IN India, at the temple of Nalanda, the priests paint many Buddhas, Bôdhisatvas, and Lohans, using the linen of the West. The features of their Buddhas are very different from Chinese features; the eyes are larger and the mouths and ears are curiously shaped; the figures wear girdles and have the right shoulder bare, and are either in sitting or standing attitudes. The artist begins by drawing the heart, liver, stomach, lungs, and kidneys, at the back of the picture; on the other side he paints the figure in colours, using gold or vermilion as a ground. They object to ox-glue as too noticeable, and take the gum from peach-trees mixed with the juice of the willow, which is very strong and clear, but quite unknown in China.

KUO JO-HSÜ.

12th century a.d.

[From the T‘u hua wên chien chih “Record of Observations on Drawing and Painting.” Its author was an art critic and painter, said by Têng Ch‘un to be the only artist of his acquaintance who could express the soul, as well as the form, of his subject, human or otherwise.]

KOREAN ART.

WHEN the Sung dynasty was at the height of its glory, the roads were thronged with men of foreign nations coming to Court. Of all these the most cultured and refined were the Koreans, who were gradually yielding to the influences of the Flowery Land. In matters of manual skill there was no other people to be compared with them, and they were remarkably proficient in painting. At one house I saw a coloured landscape in four rolls; and at another, two rolls containing pictures of the eight ancient worthies of Korea; while elsewhere I saw a picture on fine calico of the Heavenly Kings, all being works of considerable excellence. In 1074 a Korean envoy arrived, bringing tribute, and also bent upon obtaining specimens of Chinese calligraphy and painting. He bought up a good many of these, with not more than ten to twenty per cent. of inferior works, and paid in some cases as much as 300 ounces of silver. In the winter of 1076 another envoy was sent with tribute; and being about to take back with him several painters, he begged leave to be allowed to copy the frescos in the Hsiang-kuo Temple. This he was permitted to do, and carried away with him copies of all the frescos, the men he employed being fairly skilled in the art. When these envoys came to China they used at their private audiences folding fans made of duck[’s egg] blue paper, on which were painted pictures of their national heroes, men, women, horses, landscape, lotus-flowers, tree-birds and water-fowl, all very cleverly done. Patches of silver were also used for clouds and the moon, with very charming effect. They called the fans their Dwarf fans, because the fans came originally from the Dwarf Nation (Japan).

WÊN T‘IEN-HSIANG.

a.d. 1236-1282

[The famous statesman and patriot, who, when finally held captive by Kublai Khan after the complete overthrow of the Sung dynasty, calmly faced death rather than own allegiance to the Mongol conqueror. The following beautiful morceau was penned in captivity, and cannot but fill us with admiration for the hero of whom the Chinese may proudly say, “Whatever record leaps to light, he never shall be shamed.”]

DIVINÆ PARTICULAM AURÆ.

THERE is in the universe an Aura which permeates all things, and makes them what they are. Below, it shapes forth land and water; above, the sun and the stars. In man it is called spirit; and there is nowhere where it is not.

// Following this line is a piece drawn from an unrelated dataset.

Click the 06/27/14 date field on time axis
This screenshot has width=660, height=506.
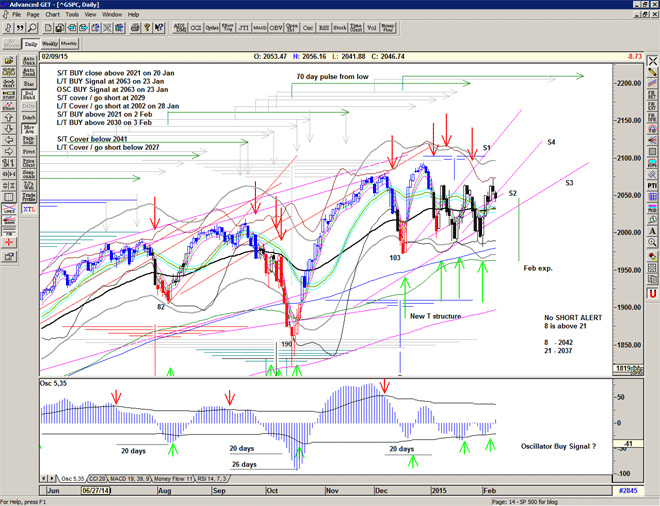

In times of national tranquillity, this spirit lies perdu in the harmony which prevails. Only at some great crisis is it manifested widely abroad. And as to these manifestations, those who run may read. Were there not the fearless and truthful annalists of old?[35] Was there not the disinterested chivalry of Chang Liang?[36] the unswerving devotion of Su Wu?[37] Did not Yen Yen[38] say they had headless generals in his district, but none who surrendered their allegiance? Was not an emperor's robe splashed with blood that might not be washed away?[39] And the teeth of Chang Hsün?[40]―the tongue of Yen Hsi?[40]―the guileless honesty of Kuan Ning,[41] pure as the clearest ice?―the martial genius of K‘ung Ming,[42] the admiration of Gods and men?―the oath of Tsu T‘i?[43]―the tablet dashed in the rebel's face?[44]

Such is this grand and glorious spirit which endureth for all generations, and which, linked with the sun and moon, knows neither beginning nor end. The foundation of all that is great and good in heaven and earth, it is itself born from the everlasting obligations which are due by man to man.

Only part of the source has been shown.